M. truncatula has been selected as a model plant to study functional genomics of legumes because of its self-fertile, small diploid genome, and high transformation efficiency [25]. With the rapid development of next-generation sequencing, the development of miRNA-SSR markers has become a relatively straightforward task by using a large number of deposited datasets. By now, a total of 1348 M. truncatula miRNAs have been identified, which provided an excellent opportunity to develop miRNA-based SSR markers at a genome-wide level [26]. Alfalfa (Medicago sativa L.) has long been taken as one of the most important planted forage crops worldwide because of its ability to provide reliable protein and minerals to animals [27,28,29,30]. As the sequence conservation between alfalfa and M. truncatula is relatively high, the estimation of maker collinearity between these two species is possible [31,32]. To date, a large number of SSR markers derived from M. truncatula have been developed and applied in legume crops, including alfalfa [33,34]. However, the development and usage of miRNA-SSR markers of M. truncatula have not been reported. This study reports the first genome-wide identification and development of SSR markers based on M. truncatula miRNAs; the markers’ potential for transferability and genetic diversity assessments in six leguminous also analysed.

2. Results and Discussion

2.1. The Frequency, Distribution and Characterization of miRNA-SSRs in the M. truncatula Genome

In the present study, a total of 1348 mature miRNA sequences from two public databases were used for the development of the miRNA-SSR markers. After removing the redundant sequences, 356 miRNAs remained and their corresponding pri-miRNA sequences were extracted from the M. truncatula genome and used for SSR site-mining (Table 1). These sequences represented approximately 407.9 kilobases (kb) and belonged to 248 M. truncatula miRNA families. A total of 189 SSRs were identified from 137 (38.48%) pri-miRNA sequences based on the MISA microsatellite search results, with a distribution frequency of one SSR locus per 0.5 kb, which was significantly lower than that of EST-derived SSRs (1.8 kb) [33] and transcription factor-derived SSRs (7.8 kb) in M. truncatula [34]. Analyses of SSR motifs in the SSR-containing pri-miRNA genes revealed that 46 (12.92%) pri-miRNA genes contained more than one SSR (Table 1). Of the 189 total SSRs, 168 (88.89%) contained simple repeat motifs, while 21 (11.11%) were compound motifs.
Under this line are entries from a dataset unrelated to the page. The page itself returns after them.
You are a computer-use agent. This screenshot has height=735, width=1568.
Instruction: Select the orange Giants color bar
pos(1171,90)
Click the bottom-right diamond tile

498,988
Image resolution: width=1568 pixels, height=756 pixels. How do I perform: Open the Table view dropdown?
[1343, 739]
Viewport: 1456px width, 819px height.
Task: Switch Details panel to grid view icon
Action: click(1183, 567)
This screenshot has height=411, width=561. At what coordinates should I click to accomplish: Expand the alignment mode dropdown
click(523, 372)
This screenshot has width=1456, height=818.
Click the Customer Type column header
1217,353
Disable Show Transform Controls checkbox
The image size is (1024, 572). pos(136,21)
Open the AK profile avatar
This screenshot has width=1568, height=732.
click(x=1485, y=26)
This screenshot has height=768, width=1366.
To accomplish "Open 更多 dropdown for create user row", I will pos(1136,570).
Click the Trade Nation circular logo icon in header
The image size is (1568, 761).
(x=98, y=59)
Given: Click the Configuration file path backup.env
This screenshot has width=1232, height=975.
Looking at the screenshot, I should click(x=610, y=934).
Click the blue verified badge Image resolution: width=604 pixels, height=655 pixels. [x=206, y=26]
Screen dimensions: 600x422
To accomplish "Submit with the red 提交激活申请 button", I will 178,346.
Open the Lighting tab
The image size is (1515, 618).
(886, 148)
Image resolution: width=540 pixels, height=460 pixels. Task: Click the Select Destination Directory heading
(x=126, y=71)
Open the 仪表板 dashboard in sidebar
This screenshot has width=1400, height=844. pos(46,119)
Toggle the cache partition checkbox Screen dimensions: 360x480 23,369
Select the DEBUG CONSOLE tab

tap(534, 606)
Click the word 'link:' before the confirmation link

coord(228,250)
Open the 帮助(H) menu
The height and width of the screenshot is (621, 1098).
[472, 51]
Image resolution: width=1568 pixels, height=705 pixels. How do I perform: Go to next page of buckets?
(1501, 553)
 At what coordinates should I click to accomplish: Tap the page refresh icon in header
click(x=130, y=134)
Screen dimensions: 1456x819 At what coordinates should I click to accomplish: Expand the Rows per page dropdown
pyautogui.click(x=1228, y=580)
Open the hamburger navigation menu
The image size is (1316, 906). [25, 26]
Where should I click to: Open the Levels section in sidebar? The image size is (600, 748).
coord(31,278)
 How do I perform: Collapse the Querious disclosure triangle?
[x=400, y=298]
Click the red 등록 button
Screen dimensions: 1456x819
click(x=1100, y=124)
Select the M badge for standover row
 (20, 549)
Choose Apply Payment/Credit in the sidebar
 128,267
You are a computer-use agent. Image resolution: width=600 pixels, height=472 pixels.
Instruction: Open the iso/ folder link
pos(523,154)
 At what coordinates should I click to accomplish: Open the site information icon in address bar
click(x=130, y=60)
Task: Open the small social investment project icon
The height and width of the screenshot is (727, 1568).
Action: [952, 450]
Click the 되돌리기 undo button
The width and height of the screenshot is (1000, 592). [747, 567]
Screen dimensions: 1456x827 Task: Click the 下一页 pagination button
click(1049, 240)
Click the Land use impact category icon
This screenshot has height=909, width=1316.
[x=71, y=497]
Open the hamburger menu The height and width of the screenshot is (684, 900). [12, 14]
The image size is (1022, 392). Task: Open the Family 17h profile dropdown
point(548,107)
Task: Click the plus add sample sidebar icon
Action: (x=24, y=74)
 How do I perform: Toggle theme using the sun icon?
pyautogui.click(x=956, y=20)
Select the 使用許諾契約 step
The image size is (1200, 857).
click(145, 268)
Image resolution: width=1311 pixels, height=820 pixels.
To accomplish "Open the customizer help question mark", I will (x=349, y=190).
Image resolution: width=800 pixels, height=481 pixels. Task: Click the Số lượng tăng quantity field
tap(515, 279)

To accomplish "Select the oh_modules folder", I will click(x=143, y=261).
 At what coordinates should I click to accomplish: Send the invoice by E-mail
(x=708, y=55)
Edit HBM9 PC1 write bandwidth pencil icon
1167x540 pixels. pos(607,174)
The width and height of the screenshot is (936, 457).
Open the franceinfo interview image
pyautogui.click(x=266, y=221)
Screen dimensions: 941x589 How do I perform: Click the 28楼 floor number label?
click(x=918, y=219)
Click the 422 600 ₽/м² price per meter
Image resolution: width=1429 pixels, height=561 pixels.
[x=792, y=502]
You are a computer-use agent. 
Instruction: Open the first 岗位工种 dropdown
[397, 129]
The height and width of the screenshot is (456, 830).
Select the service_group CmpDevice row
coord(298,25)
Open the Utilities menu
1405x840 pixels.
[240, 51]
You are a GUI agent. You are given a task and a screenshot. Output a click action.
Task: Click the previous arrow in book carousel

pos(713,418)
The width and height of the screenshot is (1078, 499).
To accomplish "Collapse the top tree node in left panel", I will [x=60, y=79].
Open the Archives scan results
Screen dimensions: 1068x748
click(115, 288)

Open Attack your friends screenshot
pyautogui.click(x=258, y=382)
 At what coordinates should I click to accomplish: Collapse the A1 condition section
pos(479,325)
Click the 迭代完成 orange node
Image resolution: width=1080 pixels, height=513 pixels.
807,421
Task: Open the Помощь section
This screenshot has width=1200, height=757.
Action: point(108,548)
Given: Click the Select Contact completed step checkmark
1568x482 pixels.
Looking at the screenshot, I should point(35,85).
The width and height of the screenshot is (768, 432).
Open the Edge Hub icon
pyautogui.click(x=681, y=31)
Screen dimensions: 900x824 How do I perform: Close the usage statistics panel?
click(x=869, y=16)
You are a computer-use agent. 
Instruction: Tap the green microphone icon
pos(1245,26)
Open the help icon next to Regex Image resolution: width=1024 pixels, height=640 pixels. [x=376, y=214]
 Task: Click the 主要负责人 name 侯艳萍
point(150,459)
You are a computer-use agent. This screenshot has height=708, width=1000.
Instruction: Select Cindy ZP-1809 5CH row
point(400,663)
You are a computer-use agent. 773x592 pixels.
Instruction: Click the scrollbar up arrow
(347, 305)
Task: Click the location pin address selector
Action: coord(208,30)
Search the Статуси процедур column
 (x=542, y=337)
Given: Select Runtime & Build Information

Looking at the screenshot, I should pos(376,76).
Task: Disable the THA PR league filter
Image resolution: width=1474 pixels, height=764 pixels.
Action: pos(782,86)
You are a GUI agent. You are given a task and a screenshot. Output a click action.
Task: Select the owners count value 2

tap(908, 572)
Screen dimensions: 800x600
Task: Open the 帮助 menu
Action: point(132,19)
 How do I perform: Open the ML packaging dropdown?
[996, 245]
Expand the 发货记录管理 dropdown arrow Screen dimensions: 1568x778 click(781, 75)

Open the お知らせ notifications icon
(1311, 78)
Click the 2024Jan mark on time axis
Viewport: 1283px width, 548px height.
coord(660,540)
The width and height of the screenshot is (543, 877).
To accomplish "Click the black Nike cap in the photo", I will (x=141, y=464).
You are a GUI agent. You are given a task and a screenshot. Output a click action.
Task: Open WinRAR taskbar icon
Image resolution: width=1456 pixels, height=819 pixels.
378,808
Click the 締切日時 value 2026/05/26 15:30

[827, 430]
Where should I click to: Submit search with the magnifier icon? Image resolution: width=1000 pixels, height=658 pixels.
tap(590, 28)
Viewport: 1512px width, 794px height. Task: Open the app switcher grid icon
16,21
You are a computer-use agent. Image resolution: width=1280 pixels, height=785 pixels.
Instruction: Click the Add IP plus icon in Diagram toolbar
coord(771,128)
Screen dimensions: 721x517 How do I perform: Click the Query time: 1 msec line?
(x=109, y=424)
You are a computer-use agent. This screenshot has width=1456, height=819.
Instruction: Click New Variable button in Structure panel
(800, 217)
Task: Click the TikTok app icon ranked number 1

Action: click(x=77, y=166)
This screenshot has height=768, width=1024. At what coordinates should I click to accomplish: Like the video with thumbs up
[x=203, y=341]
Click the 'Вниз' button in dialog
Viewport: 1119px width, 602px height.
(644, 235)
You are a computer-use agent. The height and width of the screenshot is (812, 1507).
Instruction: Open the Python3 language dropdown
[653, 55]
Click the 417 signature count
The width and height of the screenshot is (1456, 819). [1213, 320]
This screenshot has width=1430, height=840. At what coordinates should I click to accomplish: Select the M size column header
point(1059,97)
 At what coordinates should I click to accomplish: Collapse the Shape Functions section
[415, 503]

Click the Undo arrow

These simple repeat motifs showed a diverse range of presentations with the mononucleotide motifs being the most abundant (133, 70.37%), followed by dinucleotide motifs (27, 14.29%) and trinucleotide motifs (8, 4.23%); no tetranucleotide, pentanucleotide or hexanucleotide repeats were found in any of the M. truncatula pri-miRNA sequences. The SSR length ranged from 10 to 64 bp, with 10 bp as the most frequently observed length (18.10%). Out of the 137 pri-miRNAs containing SSRs, the frequency of mononucleotides was the highest (0.77), present in 106 miRNA genes, and was followed by dinucleotides (0.17) occurring in 23 genes, while the frequency of trinucleotides was the lowest (0.05), present in only 7 miRNA genes (Figure S1A,B). The detailed numbers for these three kinds of repeat motifs are presented in Figure S1C.

Table 1

Summary of SSR search results.

Search Items	Numbers
Total number of pri_miRNA sequence examined	356
Total number of identified SSRs	189
Number of SSR containing sequences	137
Number of pri-miRNA containing more than 1 SSR	46
Number of SSRs present in compound formation	21
Repeat type
Mononucleotide	133
Dinucleotide	27
Trinucleotide	8
Total length of sequences searched (kb)	407.9
Frequency of SSRs	One per 0.5 kb

In the present study, the percentage of miRNA genes possessing miRNA-SSRs was 38.48%, which is significantly higher than that reported in rice (15.5%) [22]. Out of the 189 miRNA-SSRs, chromosome 4 had the highest number of miRNA-SSRs, while chromosome 1 had the lowest. In addition, there were 38, 36, 27, and 26 miRNA-SSRs present on chromosomes 4, 3, 5, and 2, respectively (Figure S1D), composing 67.20% of the total miRNA-SSRs. These results indicate that the miRNA-SSRs identified in our study exhibited some location preference on these 4 chromosomes of the M. truncatula genome, and similar observations also have been found in rice [20].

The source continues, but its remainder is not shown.